Utopias are, in fact, often engendered by the desire to recover a lost grandeur. As a propagandistic elaboration on the topos of the homecoming, Theodor Herzl’s Utopian novel Altneuland (Old New Land, 1902), for instance, exemplifies the centrality of the theme of regeneration in nineteenth-century and in particular fin-de-siècle thought: “The ‘Old-New-Land’ had been fructified into a garden and a home for people who had once been poor, weak, hopeless, and homeless.” (244) Friedrich Loewenberg, “an educated, desperate young man” (19), lovesick and sick of life, joins Kingscourt, a misanthropic nobleman, in his escape from mankind’s follies on an island in the South Seas. On their way to their self-chosen exile, they visit the Palestine of 1898, remarking that the “milk and honey description is no longer true” (46). Returning in 1923, they are astonished to encounter a thriving cosmopolitan society in place of decay – a New Society set up “on our precious old soil”, where everyone is welcome regardless of “race or religion” (66). This multiethnic Utopia is proud of its free education, of its lack of an army, of immigration laws that have nothing to do with ethnicity or nationality.

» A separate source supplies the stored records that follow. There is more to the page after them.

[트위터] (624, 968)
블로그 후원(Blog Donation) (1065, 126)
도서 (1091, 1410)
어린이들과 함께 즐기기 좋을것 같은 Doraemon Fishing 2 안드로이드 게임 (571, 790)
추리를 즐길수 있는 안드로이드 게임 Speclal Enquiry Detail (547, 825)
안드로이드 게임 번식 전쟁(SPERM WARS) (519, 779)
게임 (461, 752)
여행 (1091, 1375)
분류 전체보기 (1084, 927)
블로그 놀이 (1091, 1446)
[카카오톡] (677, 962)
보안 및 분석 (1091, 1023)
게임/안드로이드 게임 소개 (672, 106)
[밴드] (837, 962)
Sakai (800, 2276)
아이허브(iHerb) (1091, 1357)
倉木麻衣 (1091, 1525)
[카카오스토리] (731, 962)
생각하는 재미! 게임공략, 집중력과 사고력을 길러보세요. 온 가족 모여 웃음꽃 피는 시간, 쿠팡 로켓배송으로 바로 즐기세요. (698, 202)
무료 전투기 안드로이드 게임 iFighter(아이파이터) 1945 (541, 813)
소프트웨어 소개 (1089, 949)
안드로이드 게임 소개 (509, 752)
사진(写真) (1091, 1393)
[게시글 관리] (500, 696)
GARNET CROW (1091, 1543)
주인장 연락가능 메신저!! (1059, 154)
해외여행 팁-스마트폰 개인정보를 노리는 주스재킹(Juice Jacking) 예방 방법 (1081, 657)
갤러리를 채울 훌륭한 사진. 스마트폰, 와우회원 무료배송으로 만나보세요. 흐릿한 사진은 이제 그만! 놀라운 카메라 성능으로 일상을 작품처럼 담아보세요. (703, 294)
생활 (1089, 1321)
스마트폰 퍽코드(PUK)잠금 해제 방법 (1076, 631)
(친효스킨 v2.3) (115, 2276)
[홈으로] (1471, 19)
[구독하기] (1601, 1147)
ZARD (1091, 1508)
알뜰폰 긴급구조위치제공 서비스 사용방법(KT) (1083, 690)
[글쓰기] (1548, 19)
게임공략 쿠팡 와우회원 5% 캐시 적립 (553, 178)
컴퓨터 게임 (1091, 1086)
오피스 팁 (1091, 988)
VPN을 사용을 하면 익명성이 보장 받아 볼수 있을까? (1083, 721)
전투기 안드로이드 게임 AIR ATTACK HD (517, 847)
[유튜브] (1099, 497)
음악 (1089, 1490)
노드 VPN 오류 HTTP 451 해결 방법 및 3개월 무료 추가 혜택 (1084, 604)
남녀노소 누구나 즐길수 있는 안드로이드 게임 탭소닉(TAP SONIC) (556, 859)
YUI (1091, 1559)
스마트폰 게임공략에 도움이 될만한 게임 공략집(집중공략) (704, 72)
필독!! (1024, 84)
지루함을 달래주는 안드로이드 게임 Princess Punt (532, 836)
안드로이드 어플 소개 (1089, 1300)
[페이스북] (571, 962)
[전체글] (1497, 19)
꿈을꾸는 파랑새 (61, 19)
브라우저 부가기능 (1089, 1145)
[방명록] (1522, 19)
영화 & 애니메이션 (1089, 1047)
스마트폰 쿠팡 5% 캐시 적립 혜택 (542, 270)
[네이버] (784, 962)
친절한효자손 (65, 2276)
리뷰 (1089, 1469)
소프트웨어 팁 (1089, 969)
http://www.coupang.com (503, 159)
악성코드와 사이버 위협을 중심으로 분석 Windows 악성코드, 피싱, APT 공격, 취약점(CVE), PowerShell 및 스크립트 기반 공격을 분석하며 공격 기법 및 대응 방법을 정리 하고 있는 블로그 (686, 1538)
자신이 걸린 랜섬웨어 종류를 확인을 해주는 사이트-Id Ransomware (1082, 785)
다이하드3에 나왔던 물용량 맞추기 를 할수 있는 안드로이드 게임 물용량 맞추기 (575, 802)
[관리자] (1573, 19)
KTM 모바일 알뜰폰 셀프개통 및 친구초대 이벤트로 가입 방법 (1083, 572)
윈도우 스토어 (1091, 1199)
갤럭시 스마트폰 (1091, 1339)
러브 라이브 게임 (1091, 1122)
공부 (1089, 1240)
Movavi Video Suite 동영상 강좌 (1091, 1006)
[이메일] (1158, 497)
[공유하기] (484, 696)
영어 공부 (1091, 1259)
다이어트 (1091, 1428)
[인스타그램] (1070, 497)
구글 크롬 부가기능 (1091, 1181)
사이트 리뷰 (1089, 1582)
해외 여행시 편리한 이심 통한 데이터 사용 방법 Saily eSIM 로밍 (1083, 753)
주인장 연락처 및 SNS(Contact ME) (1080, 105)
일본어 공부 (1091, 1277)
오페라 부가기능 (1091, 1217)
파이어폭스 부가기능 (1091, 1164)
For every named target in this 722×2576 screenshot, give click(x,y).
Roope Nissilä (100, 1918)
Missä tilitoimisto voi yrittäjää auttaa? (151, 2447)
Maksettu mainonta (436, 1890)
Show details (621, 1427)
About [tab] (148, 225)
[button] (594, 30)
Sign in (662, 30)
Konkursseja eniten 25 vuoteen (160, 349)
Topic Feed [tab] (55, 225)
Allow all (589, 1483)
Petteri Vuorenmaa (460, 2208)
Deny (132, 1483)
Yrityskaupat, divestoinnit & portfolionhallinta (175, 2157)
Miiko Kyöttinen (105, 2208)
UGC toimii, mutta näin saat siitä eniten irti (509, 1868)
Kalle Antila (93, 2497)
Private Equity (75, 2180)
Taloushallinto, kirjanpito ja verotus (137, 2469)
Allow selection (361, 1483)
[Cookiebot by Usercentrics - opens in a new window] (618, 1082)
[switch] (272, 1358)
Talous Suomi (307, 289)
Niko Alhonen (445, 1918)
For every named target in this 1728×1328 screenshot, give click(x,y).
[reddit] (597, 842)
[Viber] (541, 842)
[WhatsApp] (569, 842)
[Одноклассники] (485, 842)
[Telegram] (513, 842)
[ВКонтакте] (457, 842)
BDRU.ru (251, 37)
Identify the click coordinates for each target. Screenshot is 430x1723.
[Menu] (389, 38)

Yet this blissful world is ominously overshadowed by “the patriot, the nationalist” Geyer with his “anti-alien slogan” (138-139), who still has to be defeated in an election. The book concludes with the triumph of the newly elected president David Littwak, once a starving beggar boy, who reveres Friedrich for his financial generosity to his family in fin-de-siècle Vienna. Friedrich marries David’s sister, Miriam, and old Kingscourt is so infatuated with David’s infant son Little Friedrich that he remains, too. The most touching part of the ending is the death of old Mrs Littwak, which successfully ousts the political aspects of the plot, as David does not even consider attending the election while watching at his mother’s bedside. What is more, the impending marriage of Miriam and Friedrich is the more important event, while David attempts to refuse the presidency. In Herzl’s novel, this emphasis on individual happiness in a communal society is central to the Utopian ideal. In a plethora of nineteenth-century Utopian novels, however, romance and family melodrama disrupt the Utopian project, at times underlining a dissatisfaction or homesickness that threatens to redefine the depicted society as Dystopian. It is these incongruities of longings for and in presumable Utopias that I shall map in this chapter. This excursus will form, I hope, an apt conclusion to a study of nostalgia that emphasises its versatile potential.